For instance, it noted that Malaysia’s gross domestic product (GDP) growth recorded at 5.6 per cent year-on-year (y-o-y) in the first quarter this year, the highest in two years.
It added, private investment grew at three-year’s high of 12.9 per cent y-o-y during the quarter.
“Looking at private investment’s indicators, we opine that the expenditure component will break its five consecutive years of deceleration in annual growth.
“We expect private investment to expand by 5.6 per cent in 2017 due to solid improvement of economic activities in Malaysia,” it commented.
The research team believed that the strong trade performance has positive spillover effects on Malaysia’s economy in particular on private investment.
It explained, “Based on the first quarter performance, surged in external trade have restored business confidence and reinvigorating investment climate as reflected in MIER’s Second Quarter Business Confidence Index which rose above 100-threshold points during the quarter at 112.7 points.
“We also observed industrial production figures in 2017 perform better than previous year’s.
“As a result, private investment particularly investment in machinery & equipment expanded by 12.9 per cent y-o-y and 21.8 per cent y-o-y respectively in the first quarter of 2017.
“The growth in private investment recorded in the first quarter 2017 was the highest in four years.”
On the growth of private investments into Malaysia, MIDF Research noted that the International Monetary Fund (IMF) forecast world GDP growth to improve to 3.5 per cent in 2017 as compared to 3.2 per cent in 2016.
“We believe further investment via capital expenditure will take place especially in manufacturing and mining sectors with installation of new machineries, technologies and equipment,” it added.
Among others, import of investment and intermediate goods are indicators for private investment performance, the research team said.
“Import of capital goods as well as machinery and transport equipment are major components of investment goods.
“Since November 2016, both import of investment and intermediate goods have been expanding strongly at double digit rate.
“In fact, we noticed that the average growth for the first five months of 2017 for both import goods is well above 20 per cent y-o-y,” it said.
Aside from that, the research team noted that on a demand side, positive performances in loan approvals, working capital and motor vehicles sales provide strong hint about the direction of private investment in Malaysia.
It explained, “Loan growth for the first five months of 2017 recorded better performance than the average loan growth in 2016, 7.8 per cent y-o-y compared with a decline of 11.4 per cent y-o-y respectively.
“The surge in the loan growth is contributed by loan approvals for purchase of securities, fixed assets, mortgages, vehicles and credit cards.

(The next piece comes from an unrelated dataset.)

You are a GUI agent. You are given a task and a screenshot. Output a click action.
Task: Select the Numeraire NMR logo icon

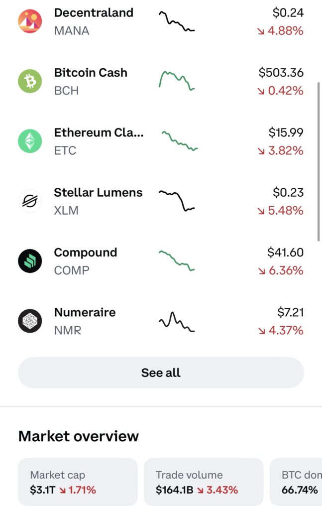(30, 321)
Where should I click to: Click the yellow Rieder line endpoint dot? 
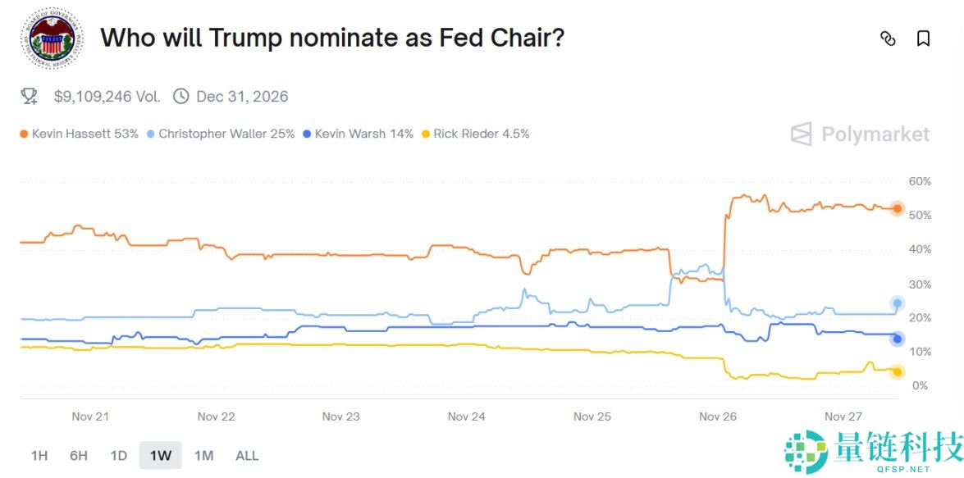[898, 371]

By sector, mining, manufacturing and construction sectors are the main contributors towards higher loan growth.”
Overall, MIDF Research opined due due to favourable global and domestic economic activities, it expected Malaysia’s economy to grow stronger this year as compared to 2016.
“With recovery in global commodity prices, we opine private investment will change its direction upwards this year after five years of deceleration.
“Investment in commodity-based and export-oriented sectors such as manufacturing, mining and agriculture sectors are expected to rise in 2017,” it concluded.
OUR OPINION / CONCLUSION :
In our opinion, private investment proportion in the package has in general been on the rise under the globalization way wave now sweeping the world. Private investment in Malaysia is expected to expand due to the expected solid improvement of economic activities. Due to the article, “The growth in private investment recorded in the first quarter 2017 was the highest in four years.” An increase in private investment would shift the aggregate demand curve to the right.Profit expectations are the main influence on private investment decision. This shows that Malaysia expected the right things on import of investment and intermediate goods because since November 2016, both import of investment and intermediate goods have been expanding strongly at double digit rate. Positive performances in loan approvals, working capital and motor vehicles sales provide strong hint about the direction of private investment in Malaysia. Refer to the article, “Loan growth for the first five months of 2017 recorded better performance than the average loan growth in 2016, 7.8 per cent year over year compared with a decline of 11.4 per cent year over year respectively. Last but not least, private investment still increasing and significant in Malaysia.